What needs to be done =>
Where a line below includes the word "agent", copy that line.

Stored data

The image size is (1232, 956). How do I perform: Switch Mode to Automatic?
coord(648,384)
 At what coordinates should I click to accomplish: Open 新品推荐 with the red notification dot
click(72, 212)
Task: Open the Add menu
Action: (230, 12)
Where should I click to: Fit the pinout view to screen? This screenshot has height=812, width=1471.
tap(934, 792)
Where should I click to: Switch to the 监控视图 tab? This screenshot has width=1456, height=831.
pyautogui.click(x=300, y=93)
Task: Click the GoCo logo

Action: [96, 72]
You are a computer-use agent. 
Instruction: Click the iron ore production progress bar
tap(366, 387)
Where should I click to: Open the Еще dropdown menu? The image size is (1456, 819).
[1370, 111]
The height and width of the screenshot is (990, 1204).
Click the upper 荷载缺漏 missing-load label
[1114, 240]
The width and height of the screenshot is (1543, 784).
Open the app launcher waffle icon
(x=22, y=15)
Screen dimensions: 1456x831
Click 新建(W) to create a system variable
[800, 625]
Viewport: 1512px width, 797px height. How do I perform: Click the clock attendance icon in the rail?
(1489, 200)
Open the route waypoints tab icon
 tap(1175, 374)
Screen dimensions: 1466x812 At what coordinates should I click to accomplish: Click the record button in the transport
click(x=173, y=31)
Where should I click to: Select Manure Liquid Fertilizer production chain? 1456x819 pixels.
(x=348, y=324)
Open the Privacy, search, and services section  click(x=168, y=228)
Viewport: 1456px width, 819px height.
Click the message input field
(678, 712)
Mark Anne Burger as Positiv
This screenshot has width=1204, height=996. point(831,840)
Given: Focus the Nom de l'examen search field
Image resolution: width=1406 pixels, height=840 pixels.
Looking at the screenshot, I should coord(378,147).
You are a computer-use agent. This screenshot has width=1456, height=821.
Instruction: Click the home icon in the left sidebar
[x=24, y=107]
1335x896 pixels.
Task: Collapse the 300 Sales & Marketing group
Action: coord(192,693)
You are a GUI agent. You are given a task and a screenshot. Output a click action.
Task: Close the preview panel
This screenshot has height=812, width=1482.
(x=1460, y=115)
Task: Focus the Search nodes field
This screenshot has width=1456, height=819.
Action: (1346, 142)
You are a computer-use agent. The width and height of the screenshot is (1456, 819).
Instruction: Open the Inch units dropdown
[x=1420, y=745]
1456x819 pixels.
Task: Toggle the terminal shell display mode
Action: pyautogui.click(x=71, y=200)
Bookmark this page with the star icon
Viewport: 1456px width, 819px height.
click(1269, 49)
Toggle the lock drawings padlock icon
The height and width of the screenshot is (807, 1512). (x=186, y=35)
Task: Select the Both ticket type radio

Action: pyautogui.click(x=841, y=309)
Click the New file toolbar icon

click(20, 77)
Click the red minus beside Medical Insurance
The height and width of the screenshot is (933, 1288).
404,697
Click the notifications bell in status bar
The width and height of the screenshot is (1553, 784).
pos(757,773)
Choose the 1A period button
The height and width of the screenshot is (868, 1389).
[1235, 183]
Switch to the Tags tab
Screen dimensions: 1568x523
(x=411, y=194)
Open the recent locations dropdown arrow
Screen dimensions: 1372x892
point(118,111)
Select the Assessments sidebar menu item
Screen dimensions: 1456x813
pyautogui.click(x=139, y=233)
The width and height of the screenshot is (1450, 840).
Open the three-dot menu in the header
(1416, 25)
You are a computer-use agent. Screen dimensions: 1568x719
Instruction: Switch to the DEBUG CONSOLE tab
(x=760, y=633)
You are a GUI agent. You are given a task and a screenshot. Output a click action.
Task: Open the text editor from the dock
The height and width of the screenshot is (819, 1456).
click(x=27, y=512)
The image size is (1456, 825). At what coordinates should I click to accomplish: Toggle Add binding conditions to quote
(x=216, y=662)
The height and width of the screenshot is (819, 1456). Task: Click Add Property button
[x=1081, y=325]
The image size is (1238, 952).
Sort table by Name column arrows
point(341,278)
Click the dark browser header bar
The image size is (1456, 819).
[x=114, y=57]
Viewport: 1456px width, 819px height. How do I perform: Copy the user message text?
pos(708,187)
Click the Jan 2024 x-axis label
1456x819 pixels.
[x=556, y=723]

Task result =>
You are a computer-use agent. 
You are a computer-use agent. This screenshot has width=1456, height=821.
You are a GUI agent. You are given a task and a screenshot. Output a click action.
You are a computer-use agent. The width and height of the screenshot is (1456, 819).
You are a computer-use agent. Screen dimensions: 1568x719
You are a GUI agent. You are given a task and a screenshot. Output a click action.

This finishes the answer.